Out west, and north, of us wildfires have been causing a huge problem, not only for ranchers, but many homes have been lost. Even if ranchers were able to move their livestock away from the racing flames, damages continue to mount as ashes pile up behind the wildfires that have blackened terrain across the state.
David Anderson, AgriLife Extension livestock marketing specialist in College Station, said the damages as a result of the wildfires will rise into the millions of dollars as ranchers look at anywhere from $10,000 to $12,000 per mile to replace fence and having to feed cattle where pastures were lost.
Almost one million acres of Texas has burned recently in the numerous wildfires, according to the Texas Forest Service.
AgriLife Extension agents across the state are working with the Texas Department of Agriculture, Texas Animal Health Commission, Texas and Southwestern Cattle Raisers Association, Texas Independent Cattlemen's Association, Texas Cattle Feeders Association and Texas CattleWomen to set up livestock supply points in six different locations.
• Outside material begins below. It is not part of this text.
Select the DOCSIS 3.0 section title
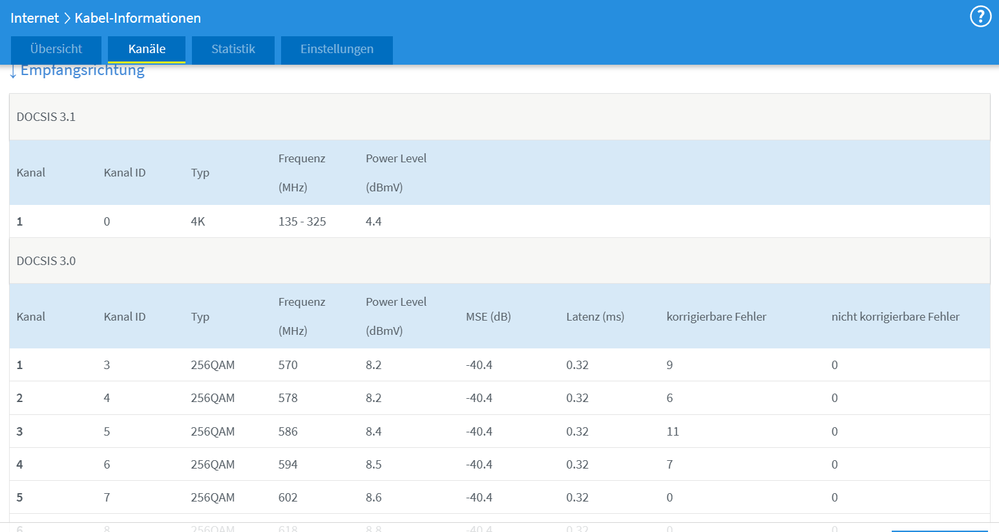Screen dimensions: 999x532 (x=46, y=260)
The Texas Department of Agriculture recently announced donations can be made also to the State of Texas Agriculture Relief, or STAR, Fund. The STAR Fund may be used to rebuild fences, restore operations and pay for other agricultural relief efforts. Monetary donations can be made by going to www.TexasAgriculture.gov and clicking on STAR Fund under "Most Popular Links."
The Texas Department of Agriculture Hay and Grazing Hotline is a service also being offered to help locate forage and hay supplies. The online link to it also can be found on the agency's Web site and clicking on "Disaster Assistance."
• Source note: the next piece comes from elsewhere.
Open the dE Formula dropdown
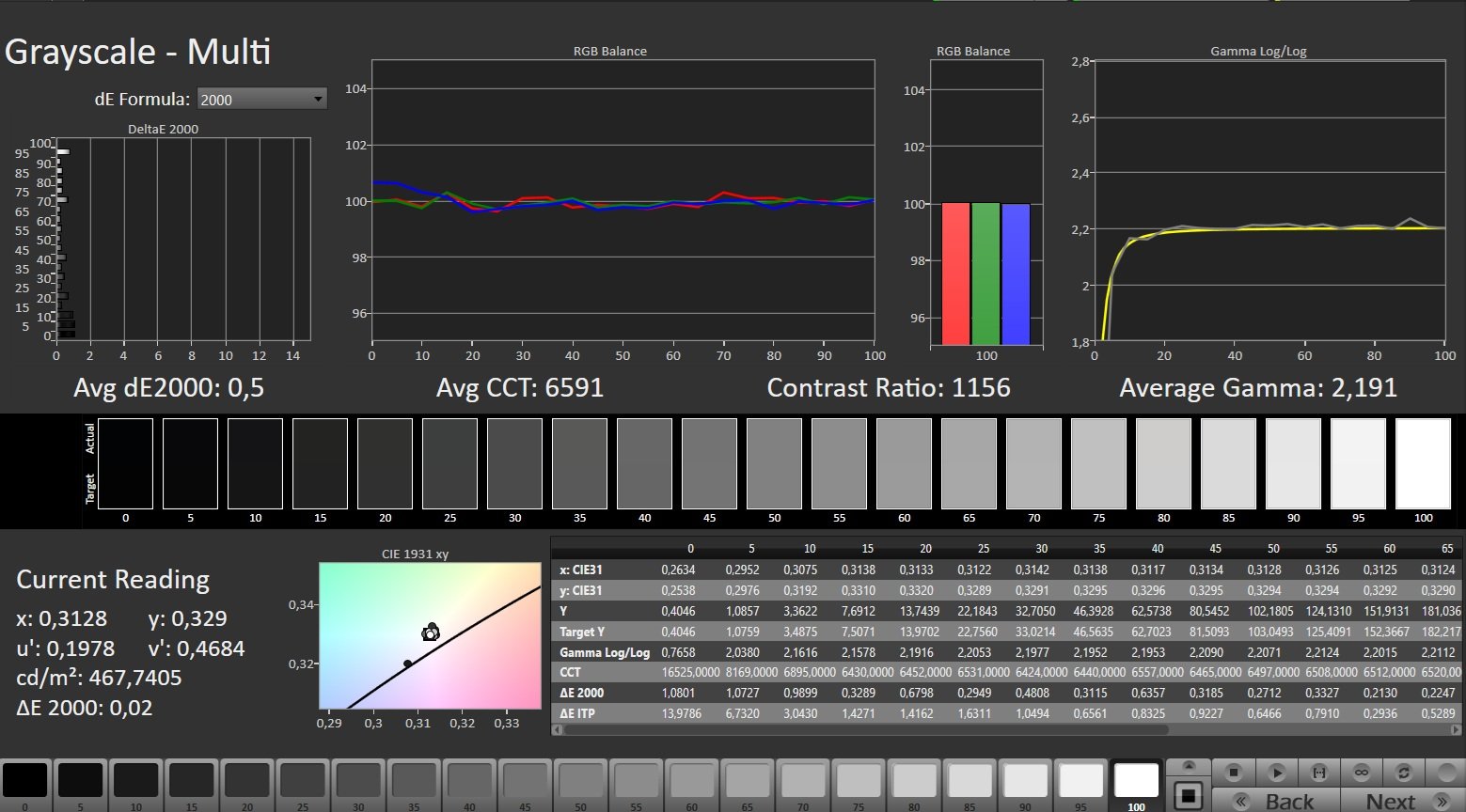 click(x=261, y=99)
While hay distribution points have been established and hay is being donated, there's a problem in some areas finding transportation to get hay from the donation location to the livestock supply points. Individuals willing to help transport hay are also encouraged to contact the different county agents in charge of these livestock supply points.
Those with hay or fencing materials to donate, or with equipment to help haul hay, should check with county Extension agents in the following counties; Fisher, Palo Pinto, Tom Green, Eastland, Stonewall, Jeff Davis and Pecos. The supply points and individuals can be found at a
Google Map of all supply points: www.livestocksupplypoints.texaseden.org.
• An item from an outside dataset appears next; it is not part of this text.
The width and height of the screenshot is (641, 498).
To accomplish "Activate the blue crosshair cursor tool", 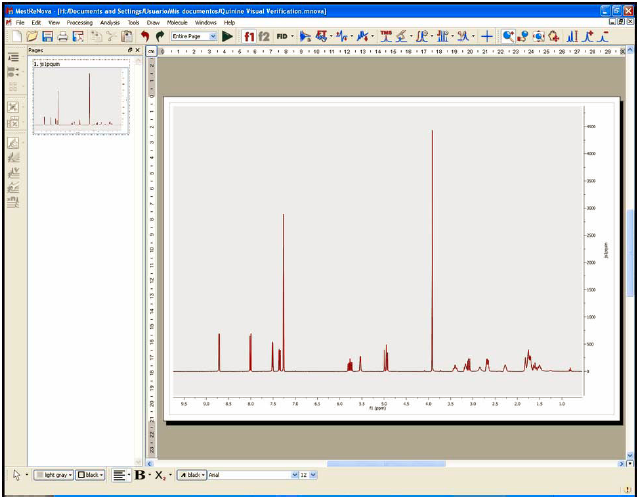I will coord(486,36).
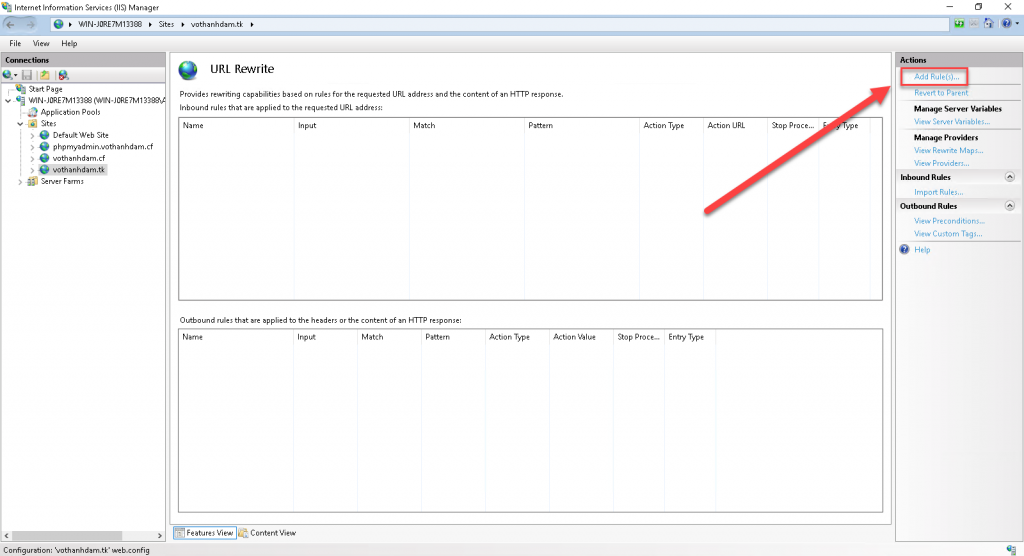Click the Up folder icon in Connections toolbar
This screenshot has height=556, width=1024.
(x=45, y=75)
Here are some common sense tips that should be followed to help prevent wildfire:
Obey outdoor burning bans. Don't burn trash or debris when conditions are dry or windy. Unsafe burning of leaves, brush, household trash and other debris is the No. 1 cause of wildfires in Texas. Keep lawn mowers and agricultural equipment in proper working condition and avoid rocks and other materials which might cause a spark. To report suspicious activities, call the Arson Hotline at (888) 501-3850. If possible, safely obtain an accurate description of the person and/or vehicle (including the license number) before calling the hotline. Humans cause more than 90 percent of all wildfires. Do not weld or cut without a spotter, a water source and a shovel.